W bazie noclegowej dla uchodźców zlokalizowanej w hali MOSiR w Knurowie-Szczygłowicach doszło do awantury z udziałem agresywnych mężczyzn. Na miejscu interweniowała policja.

Dominik Borczyk
Agresywni mężczyźni w bazie noclegowej dla uchodźców

Do groźnego incydentu doszło wczoraj, 23 marca w bazie noclegowej dla uchodźców zlokalizowanej w hali MOSiR w Knurowie-Szczygłowicach. Na teren ośrodka przedostała się grupa agresywnych mężczyzn (od świadków zdarzenia wiemy, że były to osoby narodowości romskiej).

Jak przekazał nam rzecznik gliwickiej policji, osoby te zaczepiały przebywających w hali uchodźców z Ukrainy. Były krzyki, głośne zachowanie i ostentacyjne palenie papierosów. Będący na miejscu policjanci z Knurowa podjęli decyzję o odizolowaniu agresywnej grupy od przebywających w bazie noclegowej kobiet i dzieci.

Podczas legitymowania tych ludzi okazało się, że nie są chętni, by sformalizować swój pobyt w Knurowie i w ogóle w naszym kraju. Przy okazji wyszło na jaw, że część z nich była... notowana, a nawet karana w Polsce.

- Ta niestosująca się do zasad grupa została już usunięta z obiektu hali MOSiR w Knurowie informuje podinspektor Słomski.

Oficer prasowy dodał też, że w trakcie policyjnych czynności odnaleziono skradzioną z pobliskiego osiedla hulajnogę...

Grupa agresywnych mężczyzn w bazie noclegowej dla uchodźców. Gdzie była policja i straż miejska?

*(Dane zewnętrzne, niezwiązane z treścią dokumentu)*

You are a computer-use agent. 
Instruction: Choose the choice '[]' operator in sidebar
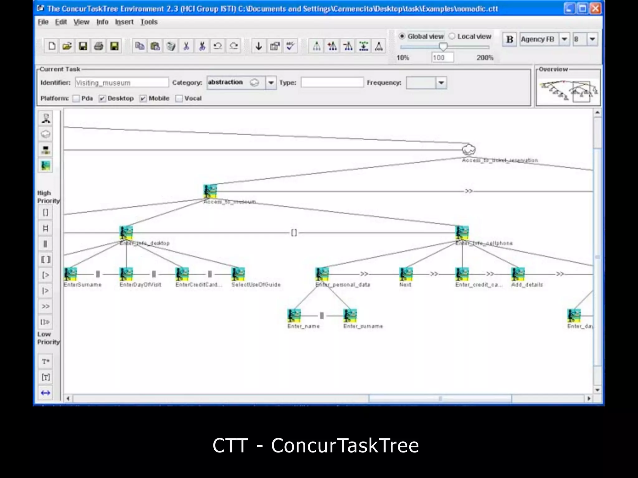coord(45,213)
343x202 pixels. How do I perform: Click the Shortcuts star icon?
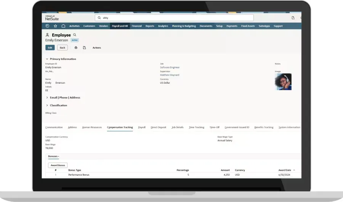(55, 26)
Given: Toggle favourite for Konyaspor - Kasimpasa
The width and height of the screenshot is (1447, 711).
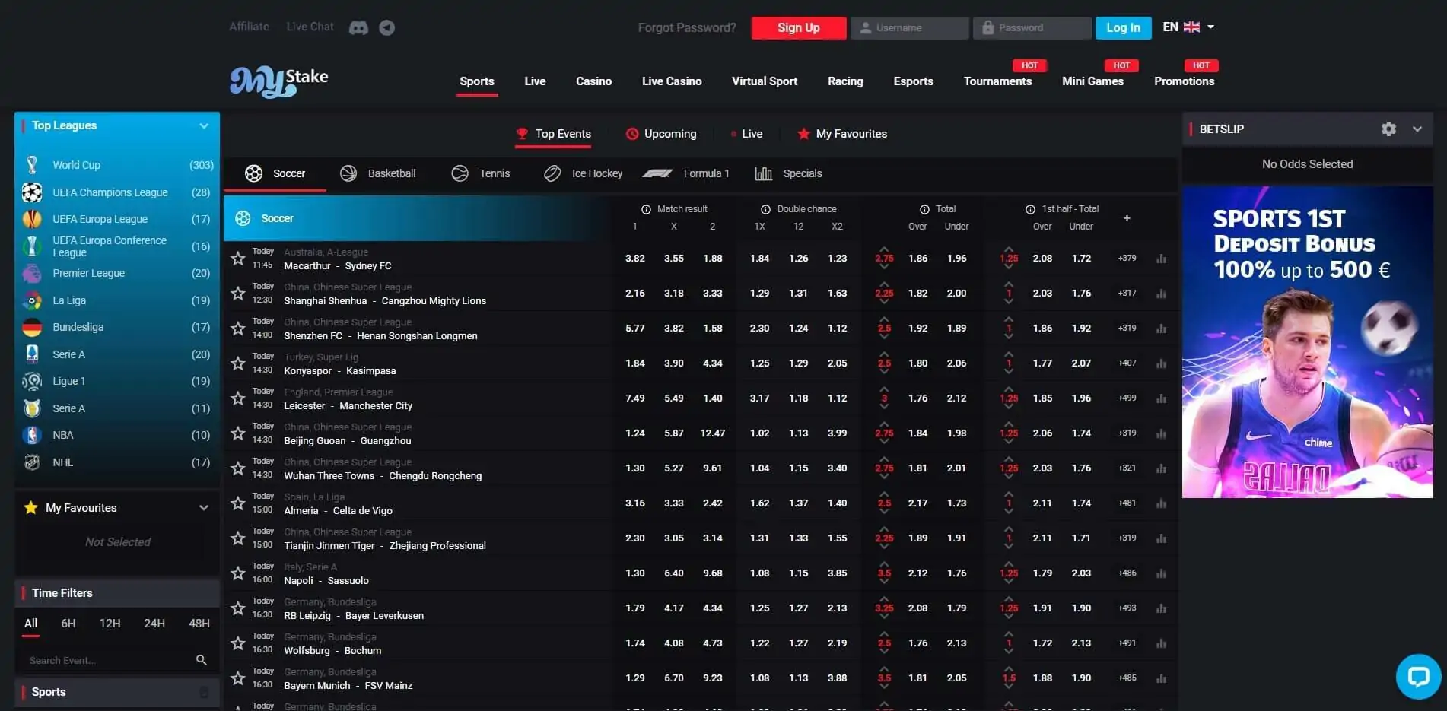Looking at the screenshot, I should (238, 363).
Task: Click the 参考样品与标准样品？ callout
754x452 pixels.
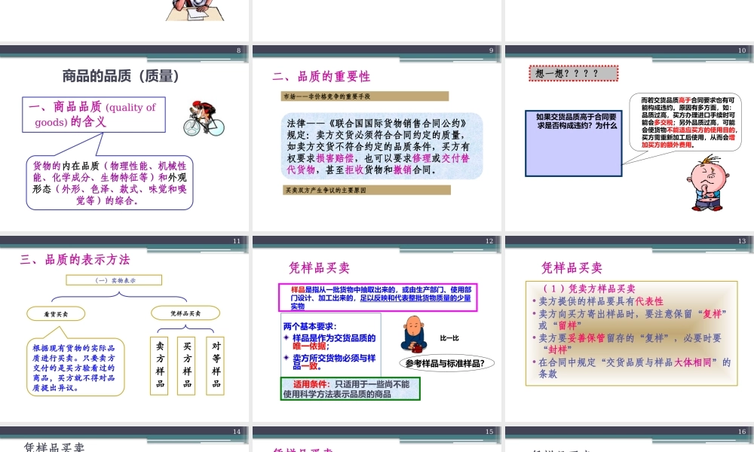Action: (448, 362)
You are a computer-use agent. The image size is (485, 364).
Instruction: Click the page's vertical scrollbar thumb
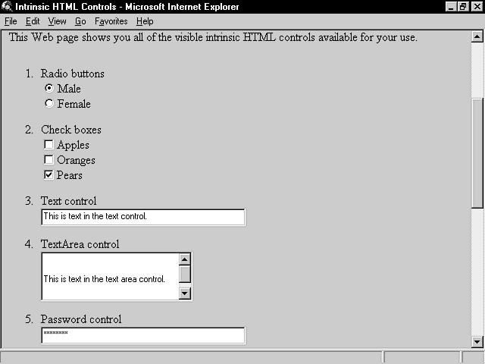477,152
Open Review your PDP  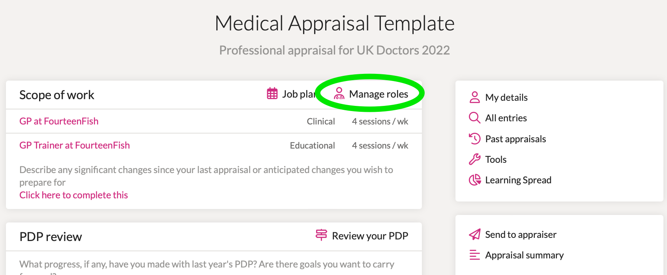pos(370,236)
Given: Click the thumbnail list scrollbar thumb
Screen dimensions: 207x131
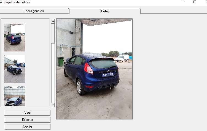Looking at the screenshot, I should tap(53, 33).
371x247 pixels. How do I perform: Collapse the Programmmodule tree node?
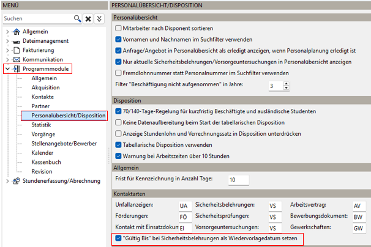pos(7,69)
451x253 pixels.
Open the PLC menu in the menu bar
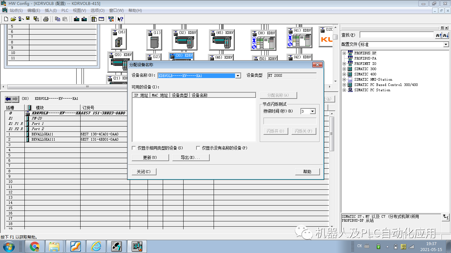tap(65, 11)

Przypomnijmy, że w ubiegły piątek, 18 marca do hali sportowej Miejskiego Ośrodka Sportu i Rekreacji w Knurowie-Szczygłowicach trafiło czterdziestu uchodźców z Ukrainy uciekających przed wojną. Tak przynajmniej wynikało z oficjalnej informacji władz miasta. Szybko okazało się, że w tej grupie zaledwie kilkanaście osób to uchodźcy. Natomiast resztę stanowili mężczyźni i kobiety romskiego pochodzenia. Jak się tam znaleźli? To nie jest do końca jasne.

Jeszcze w ten sam dzień sygnalizowaliśmy, że faktyczni uchodźcy przebywający na terenie bazy noclegowej nie mają zapewnionej odpowiedniej ochrony. Zadzwoniliśmy nawet na numer Straży Miejskiej w Knurowie z prośbą o wysłanie funkcjonariuszy, którzy mieliby pilnować porządku, ale nasz apel został zignorowany przez dyżurnego, który stwierdził, iż nie zostawi tam patrolu na noc mówiąc - to nie w naszej gestii.

Problemu nie widziały też władze miasta oraz dyrekcja MOSiR-u. Zarówno Adam Rams jak i Krzysztof Stolarek zapewniali w mediach społecznościowych, że uchodźcy mają dobre warunki, a baza noclegowa jest dobrze przygotowana.